Образы романа обладают огромной обобщающей силой, достигают значения символа. Сама жизнь Аннеты, уподобленная течению реки, дает ощущение вечного движения человечества, смены поколений. С этой эпической струей сливается другая — публицистическая. Автор смело вмешивается в ход событий, встречается со своими героями, беседует с ними, дает оценку их действиям.

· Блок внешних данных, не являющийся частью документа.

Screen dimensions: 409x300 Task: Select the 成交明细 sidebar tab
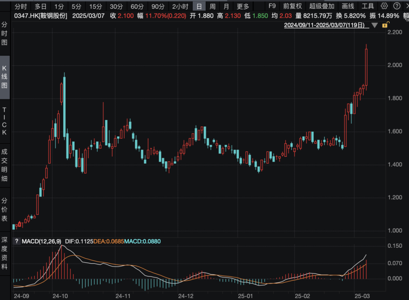tap(5, 165)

Героиня романа — законная наследница Кристофа и Кола. Жизнь Аннеты, девушки из буржуазной семьи, вначале похожа на тихий лесной пруд. Но ее не удержать в затянутых тиной берегах. Недаром женщина носит имя Ривьер — река ее жизни стремится слиться с волнами великой армии борцов против угнетения. Как Кристоф, она смело восстает против лицемерных условностей буржуазного общества и беспощадно сбрасывает покровы всяческих иллюзий. Она открыто рвет со своим классом, переходит в лагерь трудящихся и, как Кола, провозглашает единственную мораль — новую мораль Труда. Вместе со своим сыном Марком она мучительно долго пробивается через заросли капиталистических джунглей и оказывается перед выбором. Тем выбором, о котором говорил Аннете, умирая, ее друг Жермен: «Хорошо быть справедливым. Но истинная справедливость не в том, чтобы сидеть перед весами, следя за колебаниями чаш. Надо судить и приводить приговор в исполнение. . . Надо действовать!»

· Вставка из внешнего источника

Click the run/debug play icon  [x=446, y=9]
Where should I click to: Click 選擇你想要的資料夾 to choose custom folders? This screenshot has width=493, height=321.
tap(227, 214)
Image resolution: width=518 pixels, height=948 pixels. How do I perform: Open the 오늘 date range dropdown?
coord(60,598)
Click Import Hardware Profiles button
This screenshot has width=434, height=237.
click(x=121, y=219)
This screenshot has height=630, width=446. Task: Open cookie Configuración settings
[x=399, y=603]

Только поняв необходимость революционного действия, Аннета, Марк и его жена, русская, Ася, занимают свои места в рядах борцов против сил реакции, на стороне нового мира, величественный образ которого встает на страницах романа. Итальянские чернорубашечники зверски убивают Марка. Стойкая мать находит в себе силы прийти ему на смену: «Марк во мне. Мировые законы нарушены. Я его родила. Теперь он в свою очередь рождает меня». Как горьковская Ниловна, Аннета продолжает борьбу своего сына и многих других сыновей, его соратников,— борьбу без компромиссов.

ПУТЕШЕСТВИЕ ВГЛУБЬ СЕБЯ

Глухие годы оккупации Франции во вторую мировую войну Роллан провел на родине, в Везле. Здесь, «столь близкий к пределу своей жизни», он работал над завершением давно задуманного труда — большой музыковедческой работы о Бетховене. Он собирал воспоминания в книгу «Путешествие вглубь себя» и писал о друге далеких лет — Шарле Пеги. Несмотря на строгий надзор властей, ему удавалось сохранять некоторые связи с борющейся Францией. Пока был жив двадцатилетний коммунист Эли Валак, рабочий и поэт, расстрелянный нацистами в 1942 году, Роллан переписывался с ним. Великий гуманист был счастлив тем, что его творчество дает тепло и свет молодым участникам Сопротивления.
Еще не кончилась война, а Роллан, твердо веря в победу, в 1944 году писал Ж. Р. Блоку: «Приветствуйте от моего имени всех наших друзей в СССР и особенно советскую молодежь, которая мне так дорога». 29 ноября 1944 года Роллан приветствовал возвращение в Париж М. Тореза. А месяц спустя Торез стоял в скорбном молчании у гроба своего друга, который не дожил до полного разгрома гитлеризма. Роллан скончался 30 декабря 1944 года. Он завещал похоронить себя рядом с прадедом-якобинцем.
Недалеко от Везле, в местечке Брэв, есть старое кладбище. С трудом можно разобрать полустертую эпитафию Жану Батисту Боньяру. Рядом, на скромной гранитной плите, где вырезано известное всему миру имя, никогда не увядают живые цветы.